“Dan jangan sekali-kali engkau menyangka
(bahwa) orang-orang yang terbunuh (yang gugur syahid) pada jalan Allah itu
mati, (Mereka tidak mati) bahkan mereka adalah hidup (secara istimewa) di sisi
Tuhan mereka, dengan mendapat rezeki.” (QS. Ali Imran: 169)
KATA mati
(baca; syahid), jamak syuhada’ dalam ayat di atas artinya muslim yang mati
ketika berperang atau berjuang di jalan Allah, membela kebenaran atau
mempertahankan hak dengan penuh kesabaran dan keikhlasan untuk menegakkan agama
Allah. Siapa yang berjuang membela harta miliknya, jiwanya, keluarganya,
agamanya, dan meninggal dalam perjuangannya itu, maka ia meninggal fi
sabilillah atau mati syahid. Mati syahid merupakan cita-cita tertinggi umat Islam. Satu
jalan menuju mati syahid adalah berjuang di jalan Allah (jihad fi sabilillah).
Sejarah
mencatat, tidak sedikit umat Islam yang gugur sebagai syahid, terutama melalui perjuangan
menentang golongan kafir. Dalam perjuangan awal kebangkitan Islam di bawah
pimpinan Rasulullah saw, jumlah yang syahid dalam perang Badar (14 orang),
perang Uhud (71 orang), perang Khandak/Ahzab (6 orang), perang Khaibar (21 orang),
perang Muktah (12 orang), serta perang Hunain dan Taif (16 orang). Hakikat
sebenarnya mereka yang mati syahid bukanlah mati, tetapi mereka hidup di sisi
Allah dan senantiasa mendapat rahmat dan rezeki daripada Allah Swt.
Dari Anas bin
Malik ra, bahwa Rasulullah saw bersabda: “Tidak ada satu jiwa pun yang mati dan
akan memperoleh kebajikan yang menggembirakannya di sisi Allah karena dia dapat
kembali ke dunia, bukan karena untuk memperoleh dunia serta isinya kecuali
orang yang mati syahid. Karena ia berharap dapat kembali lagi lalu terbunuh
lagi di dunia, melihat besarnya keutamaan mati syahid.” (HR. Muslim)
Mengenang
pahlawan
Setiap 10 November, bangsa Indonesia memperingatinya sebagai Hari Pahlawan
untuk mengenang jasa-jasa para pahlawan bangsa, yang gugur di medan jihad.
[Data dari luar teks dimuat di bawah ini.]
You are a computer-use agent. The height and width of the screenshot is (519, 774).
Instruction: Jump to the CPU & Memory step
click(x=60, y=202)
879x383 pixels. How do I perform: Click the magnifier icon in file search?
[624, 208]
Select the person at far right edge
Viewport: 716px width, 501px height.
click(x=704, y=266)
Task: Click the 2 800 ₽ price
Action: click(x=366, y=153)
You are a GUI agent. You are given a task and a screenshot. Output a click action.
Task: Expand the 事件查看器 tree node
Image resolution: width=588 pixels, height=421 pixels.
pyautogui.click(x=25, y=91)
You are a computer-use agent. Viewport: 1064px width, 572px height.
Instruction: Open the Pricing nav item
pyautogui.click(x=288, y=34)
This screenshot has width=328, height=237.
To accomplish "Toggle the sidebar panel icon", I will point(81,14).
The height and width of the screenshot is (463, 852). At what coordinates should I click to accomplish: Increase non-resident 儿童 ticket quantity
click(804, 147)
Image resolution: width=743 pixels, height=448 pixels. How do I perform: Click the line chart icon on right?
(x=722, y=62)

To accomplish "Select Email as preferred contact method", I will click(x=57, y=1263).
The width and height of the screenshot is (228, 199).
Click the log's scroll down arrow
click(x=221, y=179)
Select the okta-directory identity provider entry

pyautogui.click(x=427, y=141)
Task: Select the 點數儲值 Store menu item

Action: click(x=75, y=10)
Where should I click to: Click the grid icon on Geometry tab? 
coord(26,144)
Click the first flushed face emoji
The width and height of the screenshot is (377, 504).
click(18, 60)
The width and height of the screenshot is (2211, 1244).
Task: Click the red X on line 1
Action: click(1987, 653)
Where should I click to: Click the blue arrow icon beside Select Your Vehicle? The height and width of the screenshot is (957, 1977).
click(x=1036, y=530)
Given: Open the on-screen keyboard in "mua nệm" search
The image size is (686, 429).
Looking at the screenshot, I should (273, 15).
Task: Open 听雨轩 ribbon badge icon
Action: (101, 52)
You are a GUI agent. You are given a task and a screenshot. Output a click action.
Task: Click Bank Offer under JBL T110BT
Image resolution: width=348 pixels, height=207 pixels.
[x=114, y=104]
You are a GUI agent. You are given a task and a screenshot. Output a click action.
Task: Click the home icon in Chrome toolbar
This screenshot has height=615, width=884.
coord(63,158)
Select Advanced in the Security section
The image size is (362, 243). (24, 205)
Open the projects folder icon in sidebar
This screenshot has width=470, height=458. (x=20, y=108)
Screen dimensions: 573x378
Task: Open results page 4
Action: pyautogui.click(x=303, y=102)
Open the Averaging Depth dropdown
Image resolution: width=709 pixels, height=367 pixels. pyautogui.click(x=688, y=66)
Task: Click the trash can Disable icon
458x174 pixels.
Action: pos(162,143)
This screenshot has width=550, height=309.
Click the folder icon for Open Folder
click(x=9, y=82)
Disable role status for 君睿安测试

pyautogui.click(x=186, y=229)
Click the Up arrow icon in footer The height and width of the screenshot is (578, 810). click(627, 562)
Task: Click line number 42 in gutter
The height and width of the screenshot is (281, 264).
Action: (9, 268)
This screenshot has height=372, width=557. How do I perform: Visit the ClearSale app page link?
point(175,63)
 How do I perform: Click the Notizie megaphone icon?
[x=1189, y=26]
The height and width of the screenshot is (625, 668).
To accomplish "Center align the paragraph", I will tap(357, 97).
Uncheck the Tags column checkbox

Peringatan yang kita lakukan hanya sebatas mengenang kisah perjuangan pahlawan.
Padahal yang jauh lebih penting adalah bagaimana kisah perjuangan dan karakter
para pahlawan menjadi teladan dan sumber inspirasi bagi generasi berikutnya.
Kata pahlawan
dalam Kamus Besar Bahasa Indonesia (KBBI) adalah orang yang berjuang dengan
gagah berani dalam membela kebenaran. Pangeran Diponegoro, Teuku Umar, Imam
Bonjol, Sultan Hasanuddin, Pattimura dan lainnya, adalah nama-nama yang sudah
tidak asing lagi di telinga rakyat Indonesia. Mendengar nama-namanya, pikiran
kita langsung terkenang pada perjuangan mereka dalam merebut dan memperjuangkan
kemerdekaan. Kemerdekaan yang dirasakan bangsa ini adalah buah dari perjuangan
gigih mereka. Maka pantas bagi mereka menjadi sosok para pahlawan bangsa.
Memberinya
status pahlawan bagi para pejuang bangsa, tentu saja bukan keinginan dan tujuan
mereka. Tapi keinginan bangsa ini, dalam upaya mengenang dan berterima kasih
kepada para pejuang bangsa. Ini menandakan bangsa ini tidak lupa kacang akan
kulitnya.
Karakteristik
pahlawan menurut pandangan Islam yang bersumber dari Alquran. Seseorang akan menjadi
sosok “pahlawan” dalam kacamata Islam apabila telah memenuhi kriteria sesuai dengan Alquran.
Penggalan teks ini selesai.